ポルトガルの船が種子島に漂着して日本に鉄砲を伝えたのは1543年です。
さらにイエズス会のポルトガル人フランシスコ・ザビエルが鹿児島に上陸したのが1549年です。
一方、スペイン人は1584年に日本に現れ、マニラを拠点とした対日貿易を始めるとともに、宣教師による布教活動を活発化させました。宣教師によるカトリックの布教は、日本侵略のための足掛かりでした。スペインが日本を侵略する目的は明国の征服のためでした。
スペインやポルトガルが日本侵略を企てた1500年代後半は、日本の戦国時代にあたります。分裂国家だった日本が信長・秀吉・家康によって統一され、中央集権国家として再生した時期です。当時の日本は世界的に見ても、傑出した軍事大国でした。
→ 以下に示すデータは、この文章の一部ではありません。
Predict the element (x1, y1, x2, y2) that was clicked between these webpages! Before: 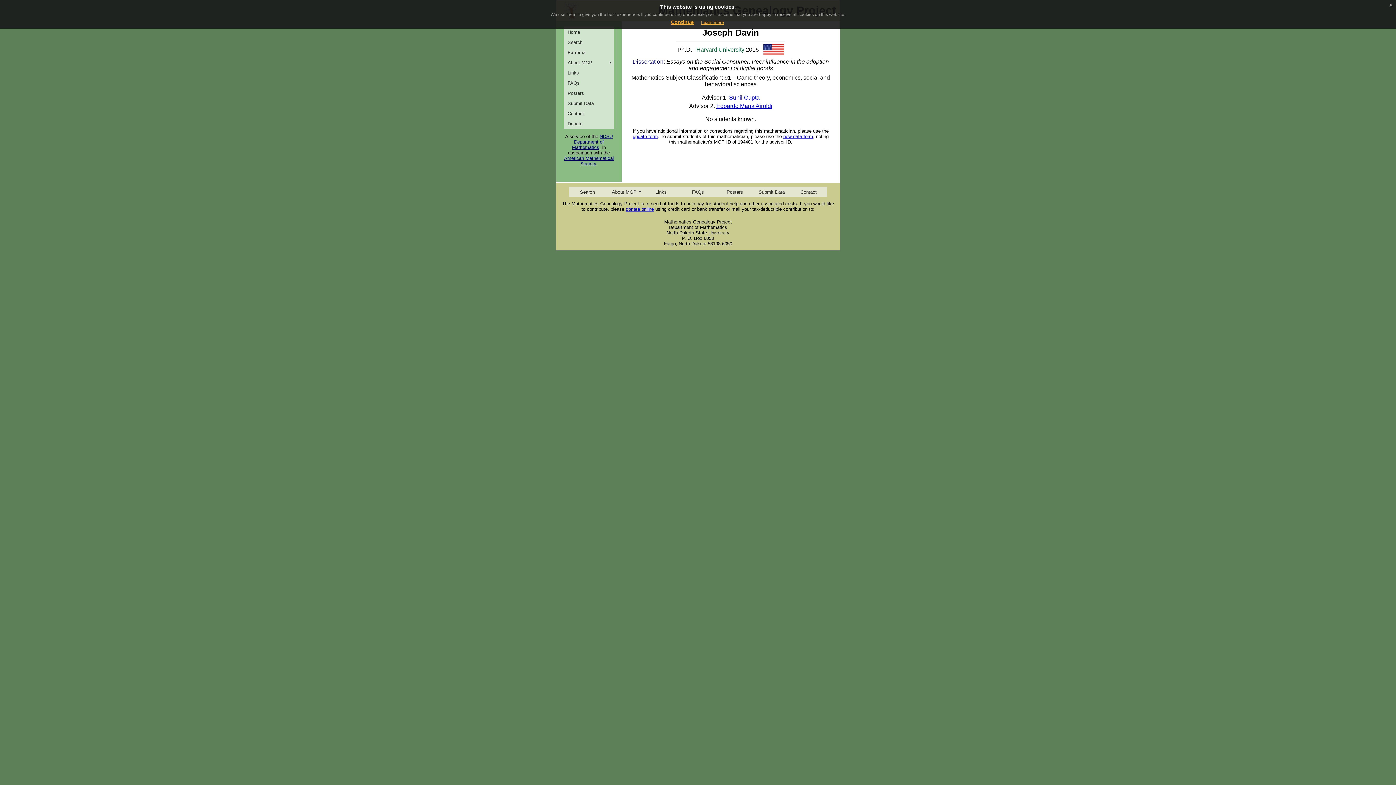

当時日本の人口は、一説によると1200万人ほどだったと言われています。一方スペインは650万人、ポルトガルは120万人、イギリスは500万人ほどだったと言います。
また日本の武士は総人口の7~10%を占めていました。一方、イギリスの騎士階級は1597年において総人口の0.6%に過ぎませんでした。当時日本はヨーロッパ諸国に比べ人口もはるかに多く、軍人も圧倒的に多い軍事国家だったのです。
1569年、イギリス全体の兵隊は24000、そのうち約6000の者が銃を所持していると報告されています。
一方日本では1584年、戦国大名の一人、竜造寺隆信の軍勢は25000、そのうち約9000が銃砲隊であったと記録されています。
当時の日本は、ヨーロッパの国すべての銃を合わせたよりも多くの銃を持っていた可能性さえあるのです。

日本よりも早く銃が伝わったアラビア・インド・中国は、銃を自国で作ろうと試みましたが、ことごとく失敗に終わっています。
日本には1543年に初めて鉄砲は伝来しましたが、わずか1年ほどで複製に成功し、さらに大量生産まで成し遂げるほどの工業技術を日本の職人は持っていたのです。しかも日本は独自の工夫により銃の命中精度を高め、雨の中でも火縄銃を撃てる雨よけ付属装置の開発にまで成功しています。

さらに鉄砲を効果的に用いた戦術においても、信長軍が武田の騎馬隊を打ち破った三段構えの鉄砲の陣容は、それから350年後の第1次世界大戦において、ドイツ軍が見せた当時最新の戦法と同じでした。
こうして日本全土にわたり大量の鉄砲を蓄えたこと、その質においても戦術においてもヨーロッパを上回っていたことで、戦国期の日本は世界最大の軍事大国にのし上がっていたのです。
これこそが、アジアの大半が欧米列強の植民地となるなか、日本が独立を守れた最大の理由です。